Document excerpt START

At the beginning of May, Cpl. Cloy Richards tried to kill himself.
"He punched out all his windows and cut major arteries," his mother, Tina Richards, told IPS. "He had to go to the hospital because he almost bled to death."
Cloy Richards, who lives in rural Salem, Mo., has served two deployments in the Marine Corps in Iraq. The military lists him as 80-percent combat disabled.
His mother says he has knee and arm injuries, as well as post-traumatic stress disorder, and currently has a claim pending with the Army for a traumatic brain injury.
"It’s something that affects us every single day," Tina said, "when he’s 23 years old and he can’t even climb the stairs. He has bad nightmares where he thinks he’s back in Iraq."
Richards said her son sustained most of his injuries after his first tour in Iraq, adding that the family protested his second deployment to no avail. After four years on active duty, Cloy Richards is now in the individual ready reserve and faces the possibility of a third deployment to Iraq.
New guidelines released by the Pentagon in December allow commanders to redeploy soldiers suffering from traumatic stress disorders.
According to the military newspaper Stars and Stripes, service-members with "a psychiatric disorder in remission, or whose residual symptoms do not impair duty performance" may be considered for duty downrange. It lists post-traumatic stress disorder (PTSD) as a "treatable" problem.
PTSD is an anxiety disorder that can develop after exposure to an event or ordeal in which grave physical harm occurred or was threatened, according to the National Institute of Mental Health. A person having a flashback may lose touch with reality and believe that the traumatic incident is happening all over again.
"It’s just terrifying," said Dr. Karen Seal, a clinician at San Francisco’s Veterans Affairs (VA) Medical Center who treats soldiers suffering from post-traumatic stress disorder and other psychological illnesses.
Seal told IPS that patients under her care have been deployed despite serious mental health conditions.
"I feel like writing them a medical excuse," she said, "but that’s not my responsibility as a VA clinician. Because I’m a VA provider, I don’t have the authority to do that."
According to a study co-authored by Seal and her colleagues at the Center, about one-third of the more than 100,000 returning veterans seen at VA facilities between Sept. 30, 2001, and Sept. 30, 2005, were diagnosed with mental illness or a psycho-social disorder such as homelessness or marital problems, including domestic violence. Over half suffered from more than one disorder.
Other researchers suggest those statistics may only represent the tip of the iceberg. Many veterans, they note, don’t come forward to seek care. The stigma associated with PTSD may account for part of this gap, they say.
In addition, according to recent report by Linda Bilmes of Harvard’s Kennedy School of Government, waiting lists for returning veterans are "so long as to effectively deny treatment to a number of veterans."
In the May 2006 edition of Psychiatric News, Bilmes notes that VA Undersecretary of Health Policy Coordination Frances Murphy wrote that when services are available, "waiting lists render that care virtually inaccessible."

Document excerpt END
Data block START

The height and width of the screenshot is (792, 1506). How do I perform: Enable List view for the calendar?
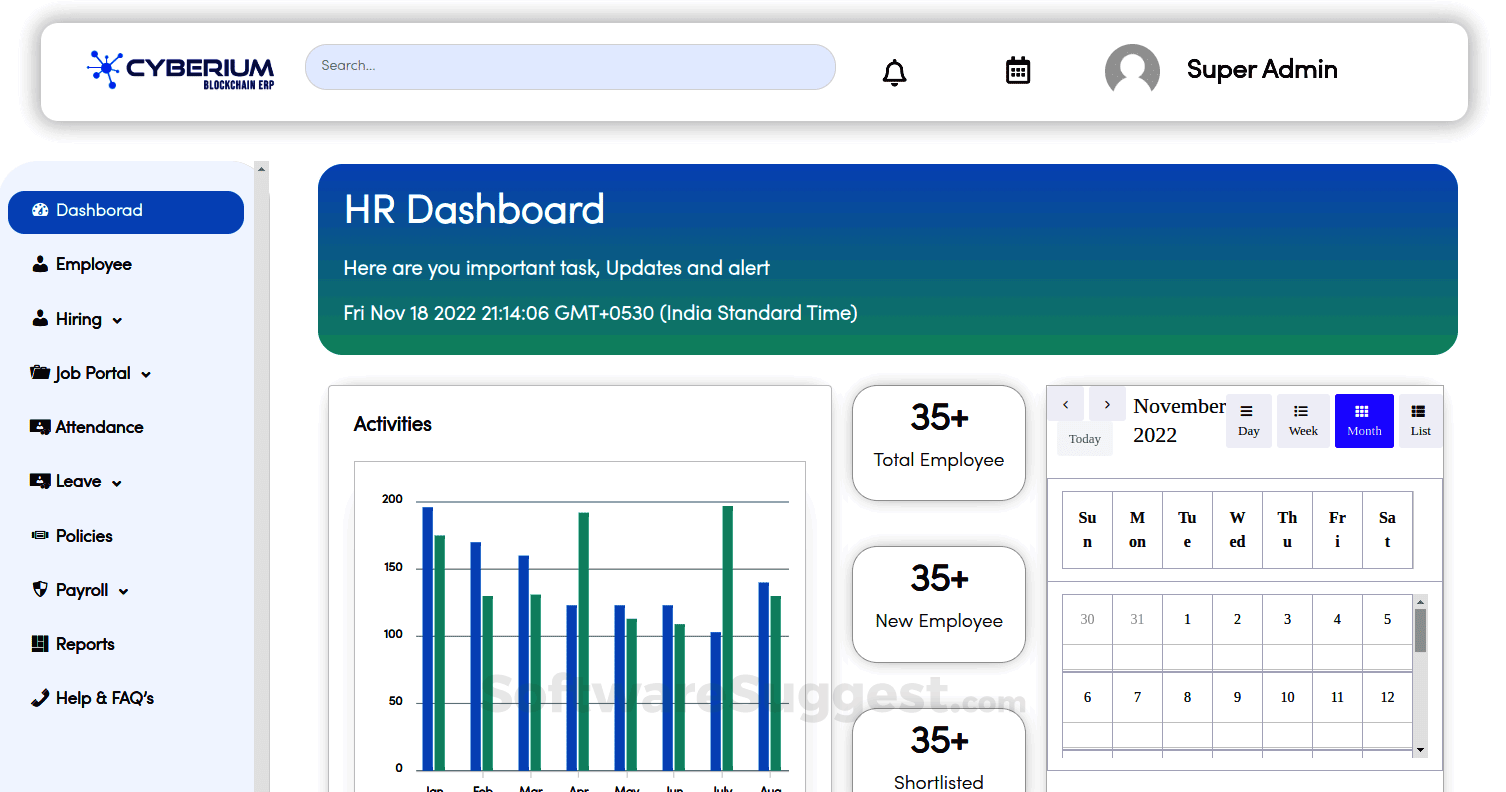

Data block END

Reproduce the passage of the PTSD redeployment article starting with "His mother says" and going on through "deployment to Iraq.". The listing has no connection to the text.

Task output:
His mother says he has knee and arm injuries, as well as post-traumatic stress disorder, and currently has a claim pending with the Army for a traumatic brain injury.
"It’s something that affects us every single day," Tina said, "when he’s 23 years old and he can’t even climb the stairs. He has bad nightmares where he thinks he’s back in Iraq."
Richards said her son sustained most of his injuries after his first tour in Iraq, adding that the family protested his second deployment to no avail. After four years on active duty, Cloy Richards is now in the individual ready reserve and faces the possibility of a third deployment to Iraq.